# excel and marimo balls; good or bad?



## gibbus (Sep 16, 2006)

Hope this isnt OT. 
Hi I have a 75gallon planted tank which i give a daily dose of Flourish Excel at 7ml. I got a marimo ball or Cladophora aegagropila recently and am thinking of placing it in my planted tank. However I have heard that excel has an algeacide effect. Would I be harming the marimo ball by placing it in a tank being dosed with excel?


----------



## Ajax (Apr 3, 2006)

I would say that it will kill or at the very least damage it. I know from personal experience that it will kill most (if not all) mosses & Java fern. Some have also reported negative affects on Vals.


----------



## General Tso (Aug 7, 2006)

I disagree with the above posting. I had 5 Marimo balls in a tank for over a year with excel dosing of 2mls per day to a 16 gallon tank. I never had a problem EXCEPT when I was using a syringe for spot dosing and squirted some directly onto the algae ball by mistake. Marimo balls will take excel if its in the water column, just not a direct squirt. Go ahead you'll be fine. I actually called Seachem about this very same question when I started dosing excel and they gave me the go ahead.


----------



## Kelley (Aug 27, 2006)

I don't think that you will kill any algae, wanted or not, if you forllow the recommended dose. It certainly hasn't in my tanks. *sigh*


----------



## John N. (Dec 11, 2005)

Direct Excel hit = damaged Marimo ball
Regular overdosing = some damage may occur (hence the algaecide effect)
Regular application = limited, if any damage to both Marimo ball and algae

So from the above your 7 ml of Excel to 75 gallon tank, you are fall into the safe zone for the Marimo ball.

-John N.


----------



## gibbus (Sep 16, 2006)

thanks to all the replies  . I'll be observing my marimo balls for signs of damage and so far they look good and are pearling quite well but I havent seen them floating yet


----------



## anshuman (Feb 11, 2010)

so did the marimo balls flourished or not? landed here by google , got marimo balls and use excel. now wondering.


----------



## griffin7882 (Apr 26, 2006)

i don't know if i would say "flourished", but my marimo balls are alive and growing (slowly) even with excel dosing


----------

### Information supplied
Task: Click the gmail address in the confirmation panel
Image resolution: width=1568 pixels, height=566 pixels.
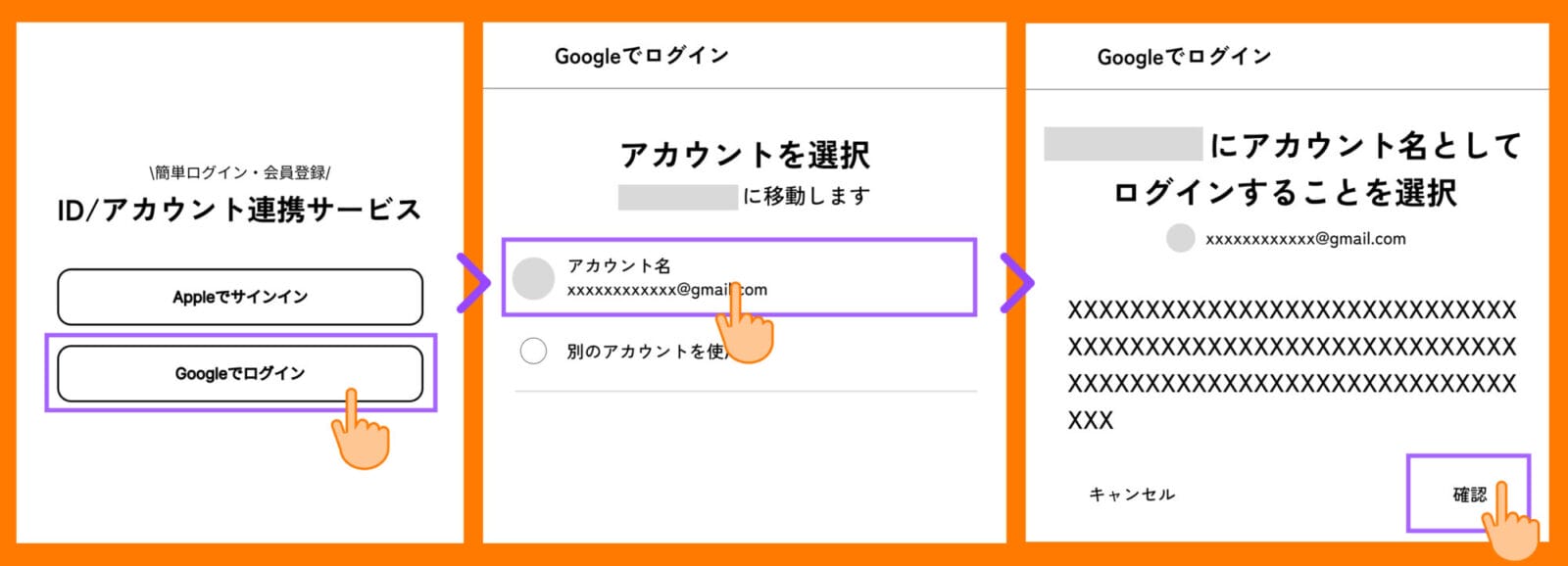Action: pyautogui.click(x=1305, y=239)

### Objective
Decide whether each of the following statements agrees with the forum thread on Excel and marimo balls, answering yes or no and quoting the deciding words of the thread. 1. One poster kept five Marimo balls for over a year in a 16-gallon tank dosed with 2 ml of Excel per day. 2. The original poster doses the 75-gallon tank with Excel once a week. 3. The original poster later reports having seen the marimo balls floating.

### Task result
1. Yes: "I had 5 Marimo balls in a tank for over a year with excel dosing of 2mls per day to a 16 gallon tank."
2. No: "which i give a daily dose of Flourish Excel at 7ml."
3. No: "but I havent seen them floating yet"